![](https://theknclan.com/wp-content/uploads/2017/10/635980679147435890-488367249_FashionHeader.png)

# Extensive EDA of iMaterialist (Fashion) Dataset with Object Detection and Color Analysis

This notebook contains the exploration of iMaterialist Challenge (Fashion) at FGVC5 [dataset](https://www.kaggle.com/c/imaterialist-challenge-fashion-2018)

About the iMaterialist (Fashion) Competition - 

As shoppers move online, it would be a dream come true to have products in photos classified automatically. But, automatic product recognition is tough because for the same product, a picture can be taken in different lighting, angles, backgrounds, and levels of occlusion. Meanwhile different fine-grained categories may look very similar, for example, royal blue vs turquoise in color. Many of today’s general-purpose recognition machines simply cannot perceive such subtle differences between photos, yet these differences could be important for shopping decisions.
########
• **Given task 1**: Print the lines of the records from the line containing "931x641 pixels." up to and including the line containing "click(x=60, y=482)", keeping every line identical.

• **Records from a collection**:
########
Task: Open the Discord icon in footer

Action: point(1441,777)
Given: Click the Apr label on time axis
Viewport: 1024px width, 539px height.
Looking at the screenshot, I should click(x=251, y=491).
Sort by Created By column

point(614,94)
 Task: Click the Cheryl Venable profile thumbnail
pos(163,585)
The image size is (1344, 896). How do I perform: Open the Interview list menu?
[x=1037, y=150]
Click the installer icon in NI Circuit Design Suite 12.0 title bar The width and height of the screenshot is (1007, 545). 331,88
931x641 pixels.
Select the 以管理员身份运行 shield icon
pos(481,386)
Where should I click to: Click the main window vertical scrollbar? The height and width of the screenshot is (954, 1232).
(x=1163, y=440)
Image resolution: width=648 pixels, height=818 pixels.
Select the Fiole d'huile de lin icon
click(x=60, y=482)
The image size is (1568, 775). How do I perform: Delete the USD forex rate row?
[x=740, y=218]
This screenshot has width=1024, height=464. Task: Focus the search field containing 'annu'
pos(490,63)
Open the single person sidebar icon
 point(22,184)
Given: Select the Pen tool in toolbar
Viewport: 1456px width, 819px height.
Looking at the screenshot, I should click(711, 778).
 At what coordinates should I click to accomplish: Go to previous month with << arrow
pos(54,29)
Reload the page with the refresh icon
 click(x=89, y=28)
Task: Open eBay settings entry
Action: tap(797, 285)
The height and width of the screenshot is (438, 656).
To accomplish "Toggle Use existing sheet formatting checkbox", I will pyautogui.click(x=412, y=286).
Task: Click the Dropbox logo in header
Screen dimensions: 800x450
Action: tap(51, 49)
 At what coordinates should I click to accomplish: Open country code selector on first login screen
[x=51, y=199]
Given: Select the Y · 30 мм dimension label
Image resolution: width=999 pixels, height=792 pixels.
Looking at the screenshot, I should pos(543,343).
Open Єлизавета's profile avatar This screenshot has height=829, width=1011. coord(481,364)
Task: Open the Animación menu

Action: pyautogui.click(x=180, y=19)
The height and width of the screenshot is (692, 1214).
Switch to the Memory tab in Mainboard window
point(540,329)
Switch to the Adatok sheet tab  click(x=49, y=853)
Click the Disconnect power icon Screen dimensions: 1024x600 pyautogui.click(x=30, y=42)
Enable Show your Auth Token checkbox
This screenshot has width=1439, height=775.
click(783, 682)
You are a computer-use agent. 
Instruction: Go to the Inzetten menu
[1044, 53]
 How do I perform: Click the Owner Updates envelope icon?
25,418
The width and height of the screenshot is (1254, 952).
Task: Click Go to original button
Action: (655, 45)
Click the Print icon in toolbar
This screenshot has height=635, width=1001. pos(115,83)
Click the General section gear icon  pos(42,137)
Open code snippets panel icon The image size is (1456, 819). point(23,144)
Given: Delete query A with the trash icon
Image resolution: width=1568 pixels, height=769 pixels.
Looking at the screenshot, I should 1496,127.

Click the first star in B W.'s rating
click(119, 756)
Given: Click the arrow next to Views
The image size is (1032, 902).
########
• **Given task 2**: Output the iMaterialist passage word for word from "This notebook contains" up to and including "for shopping decisions.".

• **Full response 1**:
931x641 pixels.
Select the 以管理员身份运行 shield icon
pos(481,386)
Where should I click to: Click the main window vertical scrollbar? The height and width of the screenshot is (954, 1232).
(x=1163, y=440)
Image resolution: width=648 pixels, height=818 pixels.
Select the Fiole d'huile de lin icon
click(x=60, y=482)

• **Full response 2**:
This notebook contains the exploration of iMaterialist Challenge (Fashion) at FGVC5 [dataset](https://www.kaggle.com/c/imaterialist-challenge-fashion-2018)

About the iMaterialist (Fashion) Competition - 

As shoppers move online, it would be a dream come true to have products in photos classified automatically. But, automatic product recognition is tough because for the same product, a picture can be taken in different lighting, angles, backgrounds, and levels of occlusion. Meanwhile different fine-grained categories may look very similar, for example, royal blue vs turquoise in color. Many of today’s general-purpose recognition machines simply cannot perceive such subtle differences between photos, yet these differences could be important for shopping decisions.